Doubt and fear are removed by action. If you ever find yourself annoyed or ticked off at work, the best thing you can do is occupy your mind with something else.
Whenever you catch yourself ruminating about the past, feeling nervous about a presentation, or getting angry over something a co-worker said…
Just pick a task and work on it for two minutes. Don’t aim too high because setting a huge target will only lead to feeling more overwhelmed.
It could be responding to an email, making a quick call, printing something out, etc. Whatever it is, it will take your mind off whatever is bugging you by allowing your brain to shift its attention elsewhere.
Your internal dialogue will slow down once you’ve given your brain a new goal to achieve.
How To Not Let Things Get To Your Head
The previous two sections of this article covered how to manage unwanted thoughts and emotions they pop up.
Here’s two simple lifestyle changes that can reduce the frequency with which they show up in the first place.
#1: Start Meditating Every Day
When external events begin to affect our mental state, we experience stress. Stress means that our body releases cortisol and operates in a state of fight or flight – which means that we’re more anxious and on-edge.
Being in this state too often is damaging to our physical and mental health. The antidote to this feeling is our relaxation response, and that’s exactly what meditation helps facilitate.
Meditation reduces stress by triggering the body into a calm and relaxed state where our focus is intensely on the present. As an added benefit, meditation allows us to actually practice deflecting negative thoughts that lead to increased stress.
As you sit and focus on your breathing, your mind is going to wander. You don’t have a say in that, but you do have a say in whether or not you wander along with it.
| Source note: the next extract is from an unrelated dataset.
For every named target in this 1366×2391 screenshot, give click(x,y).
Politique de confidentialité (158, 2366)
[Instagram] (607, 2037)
Meditation helps you become better at letting things go. It improves your ability to concentrate on what’s right in front of you keeps you calm and collected when things get shaky.
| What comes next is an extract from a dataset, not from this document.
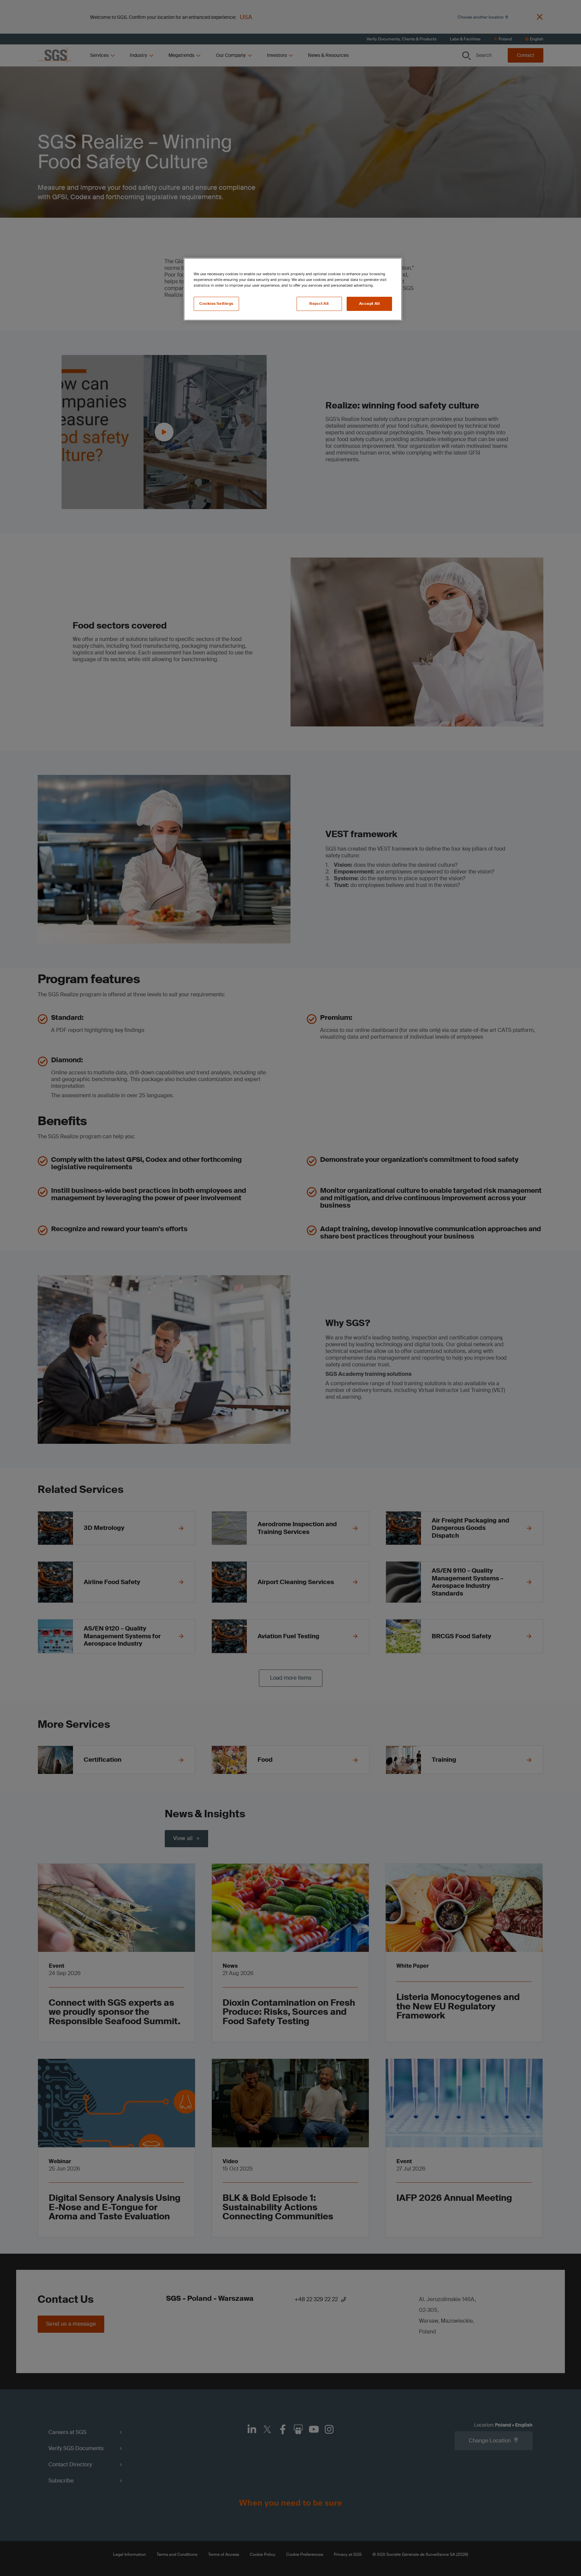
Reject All (319, 303)
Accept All (369, 303)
If you want to make meditation a daily habit, start small with 3-5 minutes sessions. Once you’ve been consistent enough, start aiming for 10-20 minutes sessions.
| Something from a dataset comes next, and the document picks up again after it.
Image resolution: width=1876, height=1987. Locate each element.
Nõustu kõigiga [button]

#2: Hang Out With Positive People
A positive environment fosters more positivity. That is especially true when talking about the people that we spend time with.
Subconsciously, we begin adopting the worldviews, judgements, and beliefs of the people that we spend the most time with.
It’s only natural. We have a hard-wired survival instinct that motivates us to fit in, and the easiest way to fit in is to align our values with the people closest to us.
So if the people you spend time with are always letting negativity fester and routinely playing the victim card, it’s likely your unconsciously adopting some of those same traits into your life.
On the other hand, if you’re in the company of positive people who exude happiness and lift up other people, you’ll start developing those traits as well.
There’s no cheat code to winning the game of life, but choosing your circle carefully is about as close as you can get.
Final Thoughts On How To Not Let Things Bother You
I hope you enjoyed this article on how to not let things bother you so much.
Life is a constant balance between chaos and order, between sadness and happiness, between anger and joy.
The mix of these emotions is what makes life worth living. Yet, when the negative tends to outweigh the positive, that’s a sign that we need to start managing our emotions better.
Because the truth is that two people can look at the same situation and draw completely different conclusions.
For example, someone who lets things get to them might have a random thought about the past and latch onto it. Then before they know it, they’re in a mental snowball and their mind is polluted with negative thoughts.
On the other hand, someone else might experience that same thought and defuse it. They’ll call it out by name and then say, “Thanks mind,” then proceed to continue whatever it is they were doing before the thought popped up.
It’s a simple choice with far-reaching impacts.
If you can disconnect from your thoughts, choose your friends more carefully, and pursue a career that you love, you’ll start becoming bulletproof. The negativity will always be there, you’ll simply handle it better than everyone else.